Of course, there are many ways to skin a cat, i like this one
particularly and it's been a real joy to manage things like this. I
brought up this solution just because i'm very pleased with the outcome
and thought others might be interested in such approach.
> Greylisting *always* puts the effort (at least cleaning the DB) to the
> recipient MTA. It also puts the burden on regular MTA. It *assumes* that
> the BotNets PC has vanished after the Greylist period.
>
Yes, i have a cronjob that manages the database. It uses a tool that's
part of policyd and takes care of the database from the definitions of
the policyd server itself. Was a walk in the park to set up. It's a walk
in the park to maintain. Runs every night in it's own server and doesn't
bother anyone.
Also greylisting doesn't assume anything. It hopes that in the very
least that the botnet pcs don't try to send the from the same origin,
from the same sender, to the same recipient. From what i've watched so
far its preys have been listened. The very small amount of spam that
does get in is usually from open relays or spam hosts, i.e. true smtp
servers.
> Punishing the innocent and hoping that the evil guys don't try it again is
> real good policy.
>
>
>
>> http://pessoa.fct.unl.pt/hmmm/files/anti-spam/qmail-ldap/qmail-ldap-1.03-20
>>
> 060201-envelope-scan-0.5.patch
>
>
>
>> As for Greetdelay, maybe it could be implemented inside tcpserver or
>> similiar.
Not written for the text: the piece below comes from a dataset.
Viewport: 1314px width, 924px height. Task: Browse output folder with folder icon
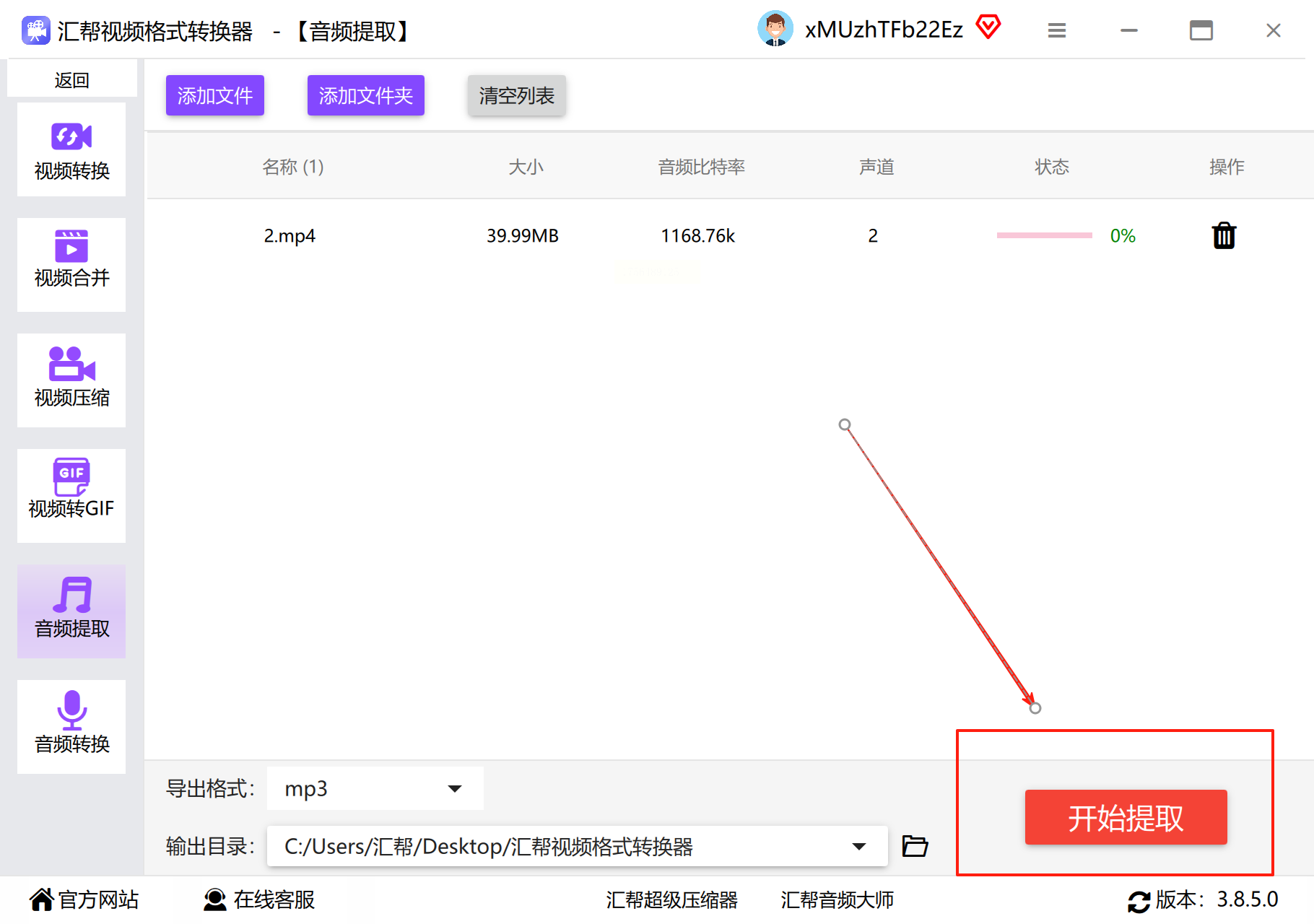click(915, 845)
What shouldn't happen is simply putting a delay in the way
>> between tcpserver and the smtpd. Will that delay prevent a bot from
>> sending it's spam anyway, being buffered in any way and therefor treated
>> by the smtpd?
>>
>
> rblsmtpd is the place where Greetdelay should live.
>
>
Or even tcpserver or sslserver for that matter. My point was that for it
to work you have to get until the DATA stage. You cannot perform
greylisting based solely on the incoming ip address.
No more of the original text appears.